В подготовительных зарисовках к своим мемуарам Николай Иванович вспоминал, как встречался с Джузеппе Гарибальди и Львом Толстым, с Менделеевым и Склифосовским, Чайковским, скольким великим землякам и простым людям помог советом, рекомендациями, операциями и даже добрым словом…
Его дневник обрывается на воспоминаниях о первой жене Екатерине Дмитриевне (урожденной Березиной): «В первый раз я пожелал бессмертия – загробной жизни. Это сделала любовь. Захотелось, чтобы любовь была вечна – так она была сладка… Со временем я узнал по опыту, что не одна только любовь составляет причину желанию вечно жить. Вера в бессмертие основана на чем-то еще более высшем, чем сама любовь. Теперь я верю (или, вернее, желаю) в бессмертие не потому только, что любовью жизни за любовь мою – и истинную любовь – ко второй жене и детям (от первой), нет, моя вера в бессмертие основана теперь на другом нравственном начале, на другом идеале».
На этом дневник Пирогова обрывается навсегда.
За день до смерти, 22 октября 1881 года, Николай Иванович написал: «Ой, скорей, скорей! Худо, худо! Так, пожалуй, не успею и половины петербургской жизни описать». Он не успел.

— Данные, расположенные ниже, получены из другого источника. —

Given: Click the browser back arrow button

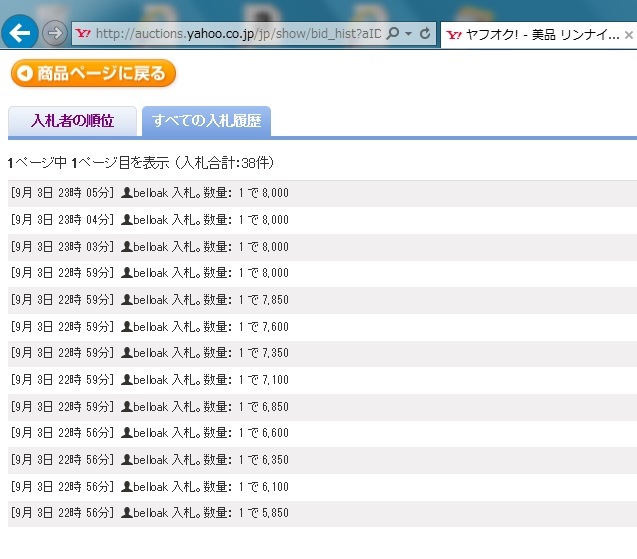Looking at the screenshot, I should tap(20, 32).
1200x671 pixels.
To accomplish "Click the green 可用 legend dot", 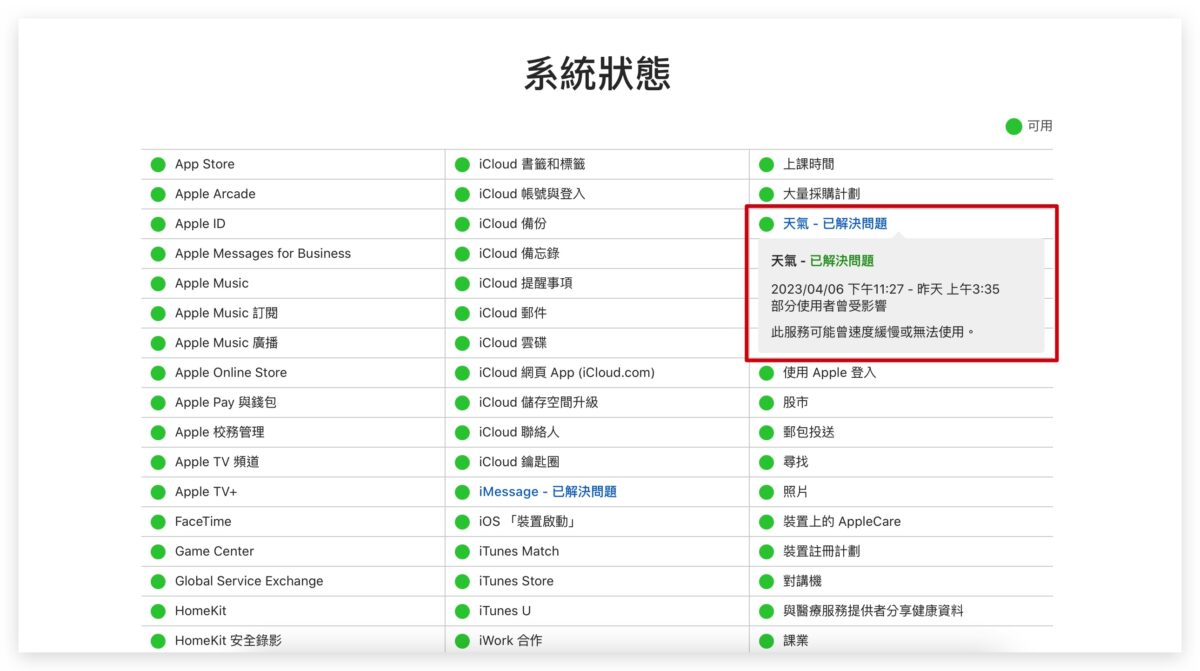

За месяц до смерти Пирогова его супруга Александра Антоновна написала патологоанатому Давиду Выводцеву письмо: «Милостивый государь Давид Ильич, извините, если я Вас обеспокою моим печальным письмом. Николай Иванович лежит на смертной постели. Вы прислали ему ко дню юбилея Вашу книгу о бальзамировании. Могу ли я надеяться, что Вы предпримете труд бальзамирования его тела, которое я бы желала сохранить в нетленном виде. Если Вы согласны, то уведомьте меня».
Давид Ильич Выводцев – видный российский хирург и анатом, доктор медицины, автор ряда научных трудов в области топографической анатомии и хирургии, специалист по минимально-инвазивному бальзамированию трупов. Он был лечащим врачом Пирогова в последние годы жизни.
Метод бальзамирования, предложенный Выводцевым, был апробирован в ситуации внезапной смерти китайского посла в Санкт-Петербурге. Забальзамированное Выводцевым тело посла выдержало весьма длительное по тем временам путешествие в Пекин. Весь необходимый для процедуры бальзамирования инструментарий был также спроектирован им. За свой метод 19 января 1876 года доктор Выводцев был удостоен первой премии на Филадельфийской международной выставке.
Еще в 1879 году Д. И. Выводцев опубликовал свою работу под названием «О бальзамировании вообще и о новейшем способе бальзамирования трупов без вскрытия полостей, посредством салициловой кислоты и тимола», которая была практически единственной в России книгой по бальзамированию.
Давид Ильич согласился забальзамировать по своей методе тело Пирогова. На это требовалось разрешение Святейшего синода. Оно было получено. В виде исключения, «отмечая заслуги раба Божьего…», духовенство согласилось не предавать тело Пирогова земле, а забальзамировать его.
Бальзамирование могло быть эффективным, только если оно проведено сразу вскоре после смерти, поэтому к нему надо было приготовиться заранее. Вопрос о бальзамировании своего тела возник, по-видимому, у Пирогова не накануне своей смерти, он обдумал его значительно раньше.